B. Est-ce que la décision de la juge est raisonnable?
[17] Le demandeur avance premièrement que la juge a erré en appliquant strictement le critère de présence physique établi dans Pourghasemi à l’exclusion du critère qualitatif de résidence. Il affirme, en citant El Ocla v Canada (Citoyenneté et Immigration), 2011 CF 533 au para 19, que lorsqu’un juge applique uniquement le critère de présence physique, il commet une erreur de droit susceptible de contrôle en fonction de la norme de la décision correcte. La décision subséquente du juge en chef Crampton dans Huang c Canada (Citoyenneté et Immigration), 2013 CF 576, qui a fait le survol de la jurisprudence sur cette question, établit que les juges de citoyenneté peuvent choisir librement parmi les trois critères et qu’on ne peut pas leur reprocher d’avoir choisi un critère plutôt qu’un autre (voir aussi Canada (Citoyenneté et Immigration) v Pereira, 2014 CF 574 au para 15). La juge n’a alors commis aucune erreur à cet égard.
[18] Le demandeur avance également qu’à la lumière de la preuve la seule décision raisonnable était de conclure que le demandeur remplissait les critères de la Loi. Le demandeur conteste plusieurs des conclusions factuelles de la juge.
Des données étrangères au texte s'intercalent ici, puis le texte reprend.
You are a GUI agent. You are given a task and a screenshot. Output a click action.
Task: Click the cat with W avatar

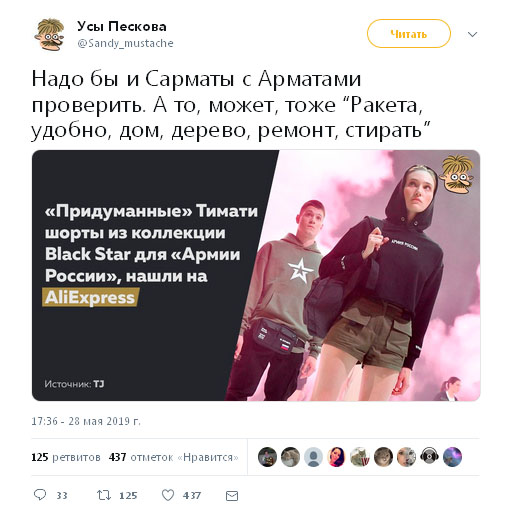[x=360, y=457]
[19] Lors de l’audience, l’avocate du demandeur avait soulevé, entre autres, que la juge avait évalué la preuve de façon erronée en concluant au paragraphe 32 de sa décision que
[32] Toutefois, ce talon de paie n’indique pas dans quel pays travaillait le demandeur ni depuis quand. Je soulignerai ici que le demandeur a déposé une lettre de PWC attestant qu’il avait travaillé pour cette firme au Congo du 2 décembre 1992 au 5 août 2006, soit avant son arrivée au Canada, mais aucune lettre ni relevé d’emploi n’a été soumis pour la période du 16 janvier 2008 au 6 août 2010.
[Je souligne]
[20] Dans son dossier devant cette Cour, le demandeur avait en effet inclus une lettre de PricewaterhouseCoopers [PwC] datée le 14 mars 2012 indiquant que :
[TRADUCTION]
Jean Jacques était employé à temps plein de PwC du 16 janvier 2008 jusqu’au 6 août 2010. Il occupait le poste de Gestionnaire de la vérification et de la certification du bureau de Vancouver.
[21] La Cour a alors effectué un examen minutieux du dossier certifié du tribunal pour vérifier si cette lettre de PwC s’y retrouvait. Cette lettre y était absente.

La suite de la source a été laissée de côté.